> [PROBLEM TO SOLVE]
Locate each line in the records that contains the string "click" and copy those lines out. Case counts.

> [TASK MATERIAL]
##############################

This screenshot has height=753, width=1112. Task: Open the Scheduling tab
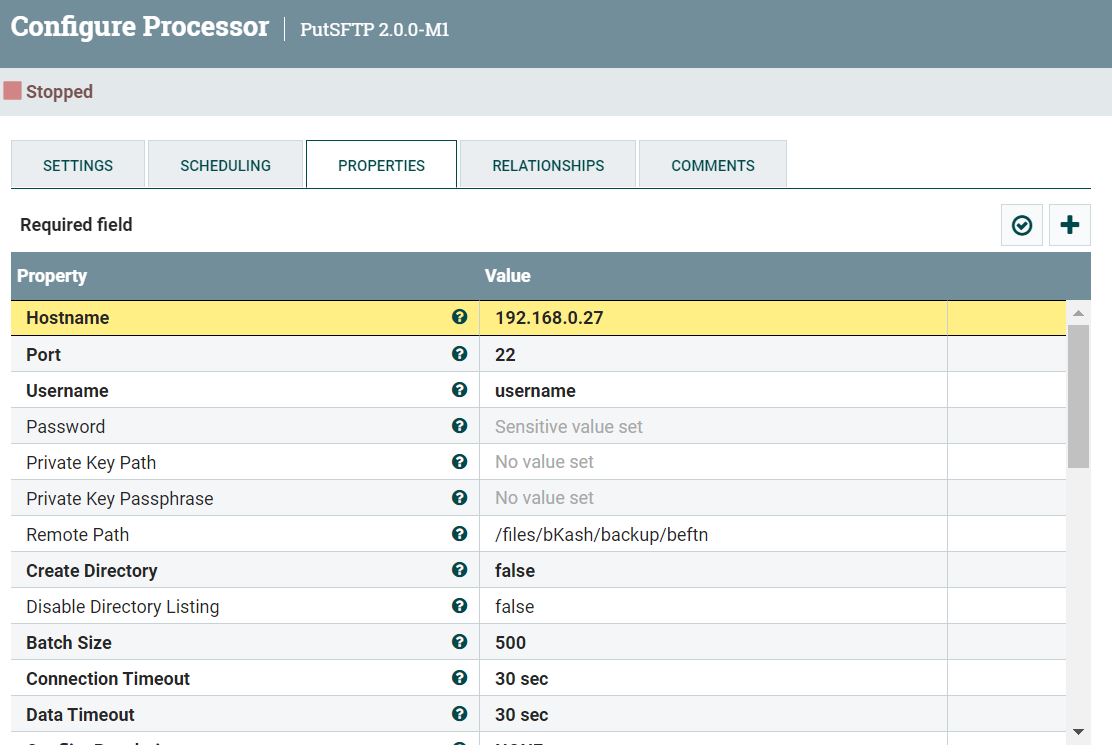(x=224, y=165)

##############################

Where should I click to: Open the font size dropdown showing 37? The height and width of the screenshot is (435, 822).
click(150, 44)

##############################

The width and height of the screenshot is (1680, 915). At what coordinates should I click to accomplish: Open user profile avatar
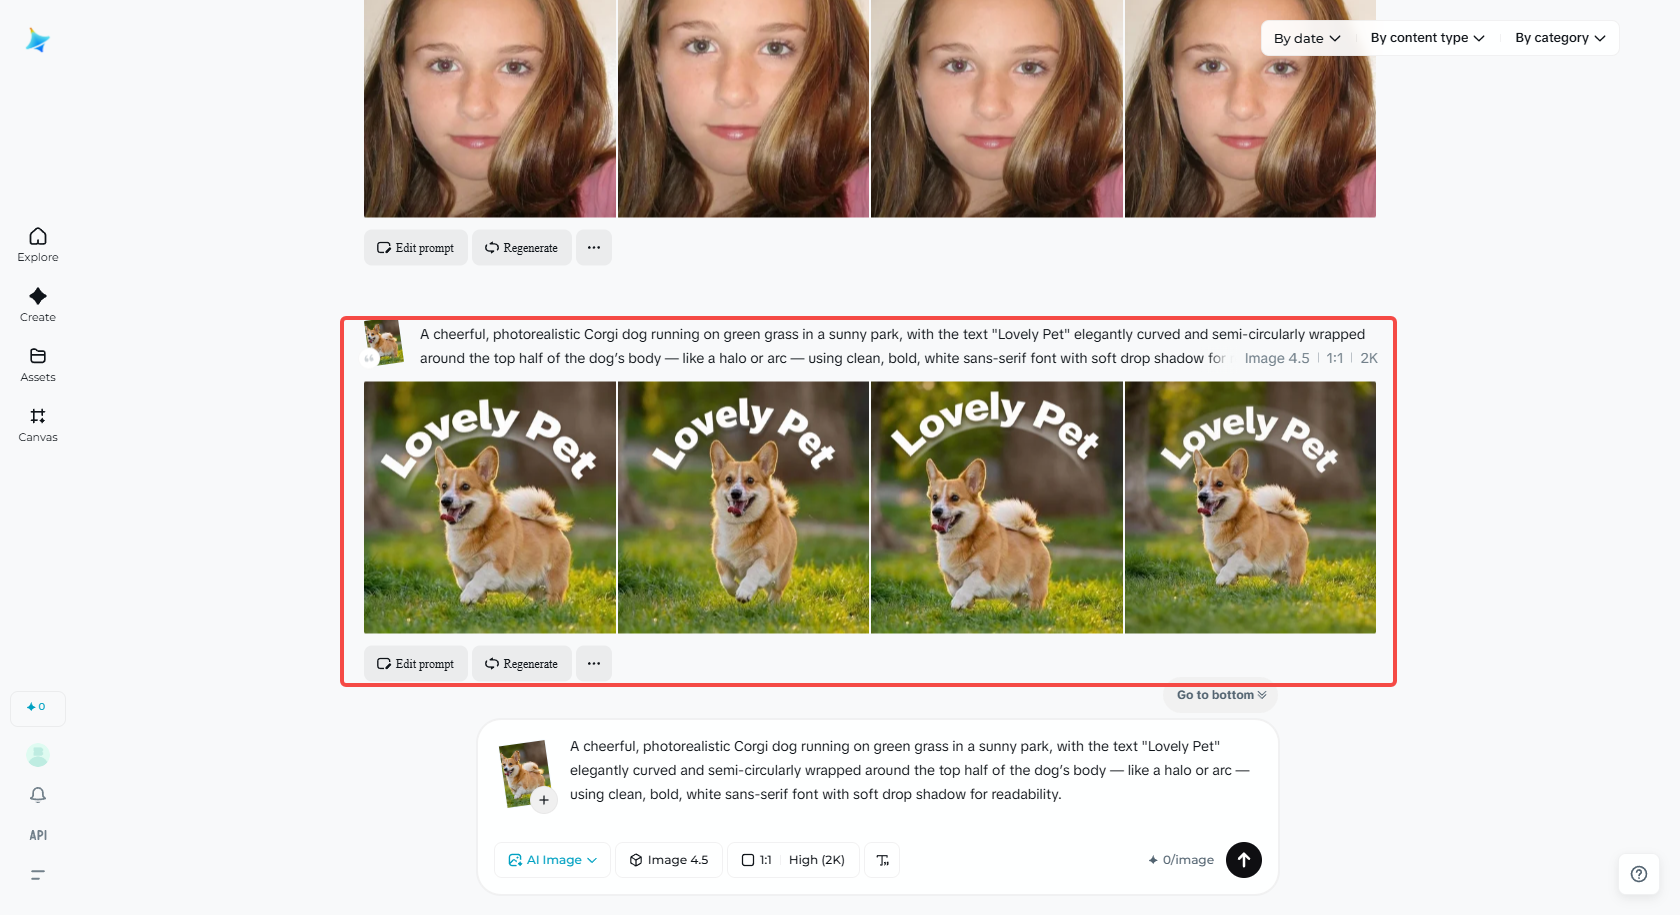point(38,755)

##############################

> [COMPLETED EXERCISE]
Where should I click to: Open the font size dropdown showing 37? The height and width of the screenshot is (435, 822).
click(150, 44)
The width and height of the screenshot is (1680, 915). At what coordinates should I click to accomplish: Open user profile avatar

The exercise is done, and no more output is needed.